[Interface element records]

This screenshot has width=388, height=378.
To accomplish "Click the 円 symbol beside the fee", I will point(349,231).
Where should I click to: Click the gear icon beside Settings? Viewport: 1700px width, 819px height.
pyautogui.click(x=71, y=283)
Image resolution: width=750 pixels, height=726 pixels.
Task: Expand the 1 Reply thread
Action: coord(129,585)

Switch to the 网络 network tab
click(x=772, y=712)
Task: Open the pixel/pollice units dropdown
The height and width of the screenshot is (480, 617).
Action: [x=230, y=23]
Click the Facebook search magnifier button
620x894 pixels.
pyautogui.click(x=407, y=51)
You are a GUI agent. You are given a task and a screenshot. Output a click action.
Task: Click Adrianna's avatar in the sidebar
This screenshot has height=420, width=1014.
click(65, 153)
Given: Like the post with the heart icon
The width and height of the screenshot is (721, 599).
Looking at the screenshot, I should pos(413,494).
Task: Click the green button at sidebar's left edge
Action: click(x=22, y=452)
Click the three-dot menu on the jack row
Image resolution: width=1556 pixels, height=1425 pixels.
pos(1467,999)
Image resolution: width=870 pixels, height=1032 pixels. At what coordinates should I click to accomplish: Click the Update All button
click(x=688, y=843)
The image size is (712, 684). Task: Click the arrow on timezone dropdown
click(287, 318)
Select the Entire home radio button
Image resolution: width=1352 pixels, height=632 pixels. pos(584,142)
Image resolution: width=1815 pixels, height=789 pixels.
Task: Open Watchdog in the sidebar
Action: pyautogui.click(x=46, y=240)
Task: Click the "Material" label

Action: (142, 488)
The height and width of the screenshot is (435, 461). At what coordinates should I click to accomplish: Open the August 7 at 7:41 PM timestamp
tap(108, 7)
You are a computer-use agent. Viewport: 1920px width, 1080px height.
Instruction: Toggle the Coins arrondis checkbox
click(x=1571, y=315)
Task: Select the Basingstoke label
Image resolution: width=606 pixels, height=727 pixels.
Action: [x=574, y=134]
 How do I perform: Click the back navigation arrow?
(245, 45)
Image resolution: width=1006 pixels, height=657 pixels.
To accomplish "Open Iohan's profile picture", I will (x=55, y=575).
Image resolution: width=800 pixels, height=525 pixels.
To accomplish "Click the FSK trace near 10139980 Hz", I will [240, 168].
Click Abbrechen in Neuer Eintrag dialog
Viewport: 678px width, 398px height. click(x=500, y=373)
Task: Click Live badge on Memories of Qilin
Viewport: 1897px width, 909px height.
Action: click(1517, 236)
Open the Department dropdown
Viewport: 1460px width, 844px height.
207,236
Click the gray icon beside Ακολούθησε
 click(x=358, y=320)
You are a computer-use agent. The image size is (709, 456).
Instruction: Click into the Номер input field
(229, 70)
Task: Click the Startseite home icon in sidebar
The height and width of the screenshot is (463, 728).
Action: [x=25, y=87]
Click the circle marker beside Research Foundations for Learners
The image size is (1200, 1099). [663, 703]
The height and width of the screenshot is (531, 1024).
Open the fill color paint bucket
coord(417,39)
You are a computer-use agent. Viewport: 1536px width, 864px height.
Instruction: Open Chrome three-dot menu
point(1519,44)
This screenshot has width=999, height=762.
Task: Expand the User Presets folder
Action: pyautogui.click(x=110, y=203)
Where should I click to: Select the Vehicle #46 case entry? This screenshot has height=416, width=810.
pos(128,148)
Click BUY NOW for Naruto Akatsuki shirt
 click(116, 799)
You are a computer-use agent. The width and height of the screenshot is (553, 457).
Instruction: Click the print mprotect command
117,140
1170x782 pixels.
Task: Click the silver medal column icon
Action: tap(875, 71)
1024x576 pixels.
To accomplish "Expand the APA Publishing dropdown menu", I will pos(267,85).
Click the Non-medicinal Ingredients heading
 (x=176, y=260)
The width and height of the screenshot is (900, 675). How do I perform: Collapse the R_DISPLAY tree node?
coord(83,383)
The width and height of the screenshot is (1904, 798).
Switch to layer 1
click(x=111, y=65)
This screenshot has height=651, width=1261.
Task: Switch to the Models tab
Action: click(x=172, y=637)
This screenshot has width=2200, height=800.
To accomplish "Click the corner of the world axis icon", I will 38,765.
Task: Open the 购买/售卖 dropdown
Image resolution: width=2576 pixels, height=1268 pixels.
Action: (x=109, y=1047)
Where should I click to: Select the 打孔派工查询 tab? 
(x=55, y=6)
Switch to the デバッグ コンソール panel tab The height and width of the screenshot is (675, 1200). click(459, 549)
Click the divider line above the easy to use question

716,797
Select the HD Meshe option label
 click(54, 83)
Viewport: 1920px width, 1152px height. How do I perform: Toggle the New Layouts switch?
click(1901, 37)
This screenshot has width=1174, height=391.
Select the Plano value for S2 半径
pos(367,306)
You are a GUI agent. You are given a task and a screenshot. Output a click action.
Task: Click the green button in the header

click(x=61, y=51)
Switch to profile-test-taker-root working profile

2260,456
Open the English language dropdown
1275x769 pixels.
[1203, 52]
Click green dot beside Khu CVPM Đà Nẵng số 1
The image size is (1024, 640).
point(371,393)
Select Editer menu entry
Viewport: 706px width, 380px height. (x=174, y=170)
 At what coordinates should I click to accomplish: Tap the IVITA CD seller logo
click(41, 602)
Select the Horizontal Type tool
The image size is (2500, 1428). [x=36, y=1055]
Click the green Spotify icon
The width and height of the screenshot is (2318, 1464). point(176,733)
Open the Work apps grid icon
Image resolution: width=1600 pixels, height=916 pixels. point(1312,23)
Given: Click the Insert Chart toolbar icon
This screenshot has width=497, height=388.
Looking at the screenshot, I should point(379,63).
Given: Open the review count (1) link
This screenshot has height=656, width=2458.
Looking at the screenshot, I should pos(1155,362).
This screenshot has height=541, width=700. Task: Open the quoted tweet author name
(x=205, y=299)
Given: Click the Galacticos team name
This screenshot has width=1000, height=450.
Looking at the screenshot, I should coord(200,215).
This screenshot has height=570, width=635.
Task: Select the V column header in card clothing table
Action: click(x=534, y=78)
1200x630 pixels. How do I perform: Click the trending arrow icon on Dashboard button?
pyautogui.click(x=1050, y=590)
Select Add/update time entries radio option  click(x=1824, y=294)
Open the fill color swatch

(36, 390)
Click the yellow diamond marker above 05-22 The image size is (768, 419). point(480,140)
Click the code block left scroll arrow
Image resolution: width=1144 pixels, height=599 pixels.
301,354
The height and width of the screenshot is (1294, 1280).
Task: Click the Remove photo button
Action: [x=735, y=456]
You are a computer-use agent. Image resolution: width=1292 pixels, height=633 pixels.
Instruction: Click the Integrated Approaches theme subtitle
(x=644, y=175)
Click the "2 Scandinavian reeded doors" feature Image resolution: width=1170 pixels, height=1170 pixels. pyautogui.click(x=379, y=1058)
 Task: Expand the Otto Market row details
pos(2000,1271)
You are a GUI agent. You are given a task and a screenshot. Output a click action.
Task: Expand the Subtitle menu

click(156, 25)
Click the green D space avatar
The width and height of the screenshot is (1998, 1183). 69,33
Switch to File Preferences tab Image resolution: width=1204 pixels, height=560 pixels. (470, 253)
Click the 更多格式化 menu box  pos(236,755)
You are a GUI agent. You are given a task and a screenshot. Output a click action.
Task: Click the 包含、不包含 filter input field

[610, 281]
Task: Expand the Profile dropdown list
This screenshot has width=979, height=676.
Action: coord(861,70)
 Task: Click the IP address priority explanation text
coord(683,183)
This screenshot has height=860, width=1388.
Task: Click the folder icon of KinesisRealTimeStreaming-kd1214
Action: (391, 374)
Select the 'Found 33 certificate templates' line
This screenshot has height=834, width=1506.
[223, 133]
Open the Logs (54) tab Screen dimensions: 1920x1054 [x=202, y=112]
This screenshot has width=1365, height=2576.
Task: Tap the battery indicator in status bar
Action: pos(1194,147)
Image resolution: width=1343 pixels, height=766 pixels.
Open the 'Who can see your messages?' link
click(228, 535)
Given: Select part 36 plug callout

Goal:
Copy the part of the data that begins with the line containing "Click the 更多格式化" and ends with the line containing "Action: coord(861,70)", keeping every line exactly the same.

Answer:
Click the 更多格式化 menu box  pos(236,755)
You are a GUI agent. You are given a task and a screenshot. Output a click action.
Task: Click the 包含、不包含 filter input field

[610, 281]
Task: Expand the Profile dropdown list
This screenshot has width=979, height=676.
Action: coord(861,70)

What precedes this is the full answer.